LLM from scratch, part 28 – training a base model from scratch on an RTX 3090
Money vs. skills and who can build “real” LLMs
- Several commenters praise the project as a great learning exercise but note that modern frontier‑scale LLMs are primarily constrained by capital and hardware, not individual skill.
- Others push back: skills still matter first; large budgets mostly buy scale and throughput once you understand what you’re doing.
- There’s frustration that mediocre teams with strong branding and funding can outperform more talented but under‑resourced groups, compared to fancy tourist‑trap restaurants vs. unknown great chefs.
What a single RTX 3090 (or similar) is good for
- Consensus: a single consumer GPU is valuable for prototyping, debugging, and small‑scale research (e.g., checking if an idea is obviously bad, fine‑tuning, LoRA, local inference).
- The model in the article is described as GPT‑2‑class (~hundreds of millions of params), educational but not a “useful” general‑purpose LLM by today’s standards.
- Cloud compute is often more economical for heavy training, especially high‑VRAM cards (A100/H100/B200/5090) when amortizing purchase and power costs.
Data quality, curation, and curriculum
- People note that large pretraining corpora are full of noisy “slop,” yet models still work; nonetheless, data filtering and curation are real levers of improvement, especially for smaller models.
- Curriculum learning is viewed as helpful in principle, but ordering trillions of tokens is seen as logistically huge; some doubt how much it’s used in frontier training.
- Tiny curated datasets (e.g., children’s‑story corpora) are cited as especially effective for small models; the article’s result that a more “educational” subset underperformed the raw web data surprises some.
Training details: batch size, optimizers, precision
- Commenters emphasize that the article’s very small batch sizes and short training are major reasons performance lags behind OpenAI’s GPT‑2; modern runs use effective batch sizes of millions of tokens via data/gradient parallelism.
- Discussion covers gradient accumulation, learning‑rate warmup/cooldown, dropout vs. weight decay, and Adam hyperparameters as important but subtle knobs.
- Mixed precision (FP16/BF16/TF32) is broadly considered safe and standard.
Learning, pedagogy, and prerequisites
- The series is praised for depth and transparency, showing real experiments and limitations absent from polished papers.
- There’s debate over how much math you need: some argue 12–18 months of linear algebra; others say a few hours of matrix basics plus practice suffice to follow most modern LLM work.

**What you are asked to do:**
Transcribe the passage of the thread summary on training an LLM with an RTX 3090 that opens with the words containing "Data quality, curation, and" and closes with "data surprises some.".

**Source material:**
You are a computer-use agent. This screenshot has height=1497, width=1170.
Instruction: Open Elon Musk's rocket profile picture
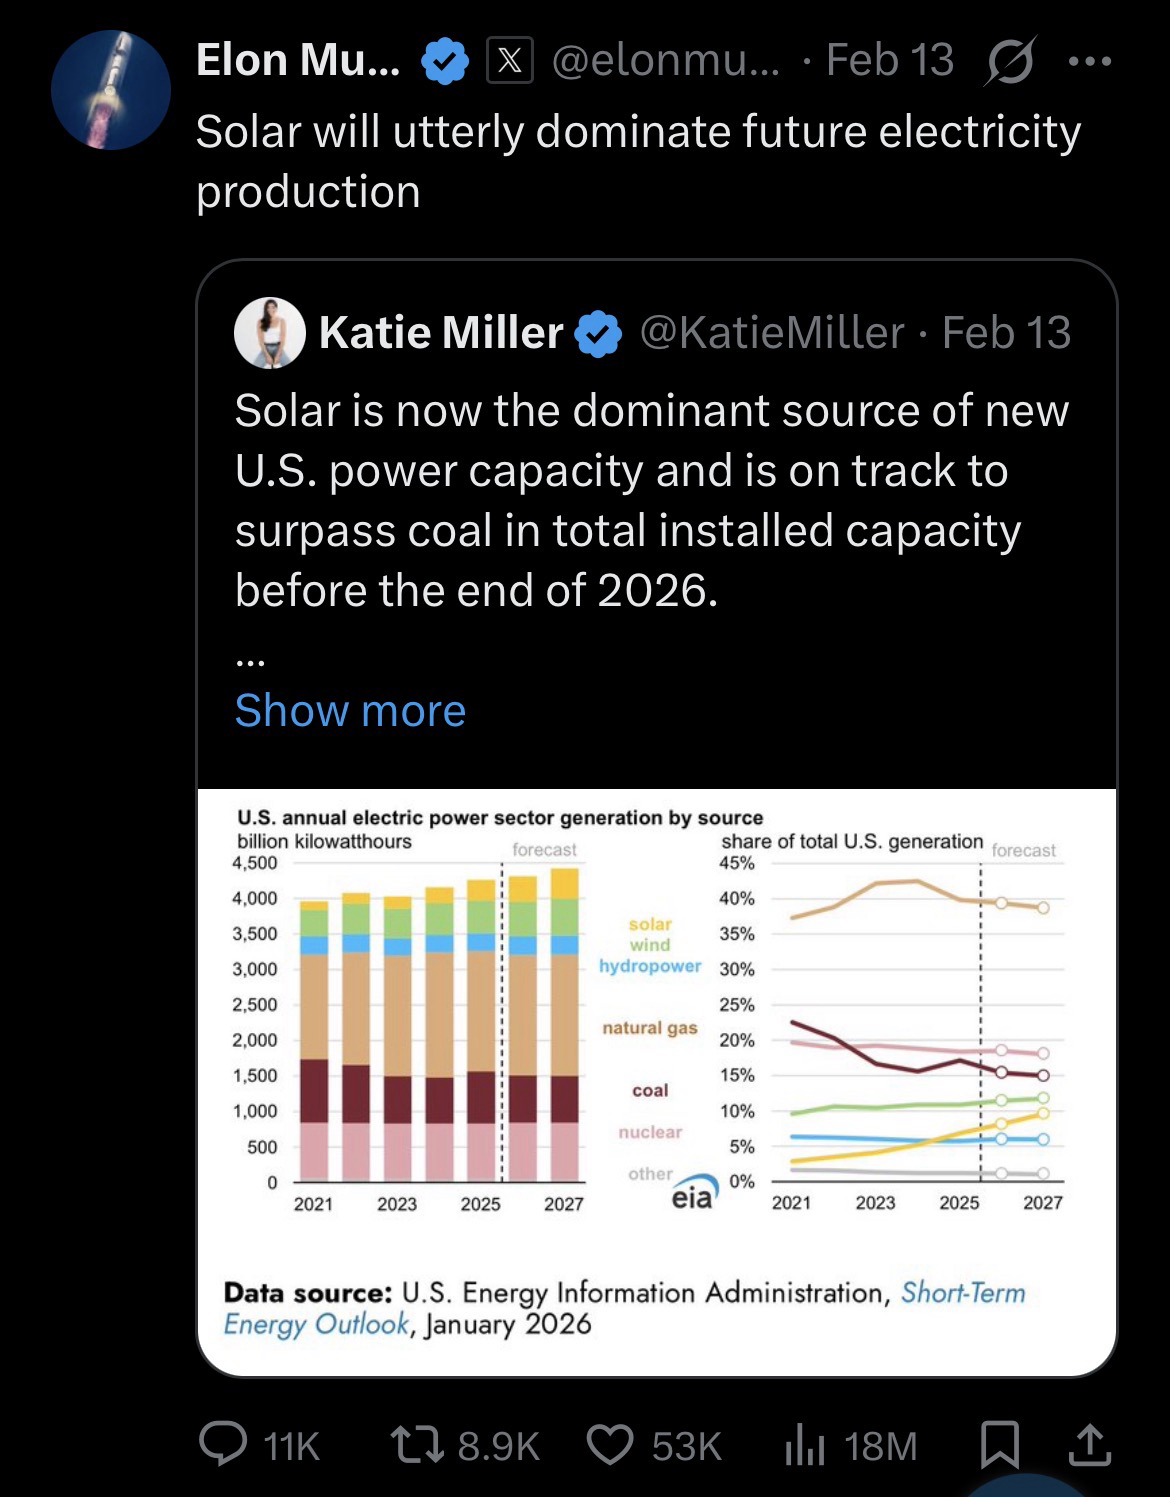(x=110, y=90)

**Final answer:**
Data quality, curation, and curriculum
- People note that large pretraining corpora are full of noisy “slop,” yet models still work; nonetheless, data filtering and curation are real levers of improvement, especially for smaller models.
- Curriculum learning is viewed as helpful in principle, but ordering trillions of tokens is seen as logistically huge; some doubt how much it’s used in frontier training.
- Tiny curated datasets (e.g., children’s‑story corpora) are cited as especially effective for small models; the article’s result that a more “educational” subset underperformed the raw web data surprises some.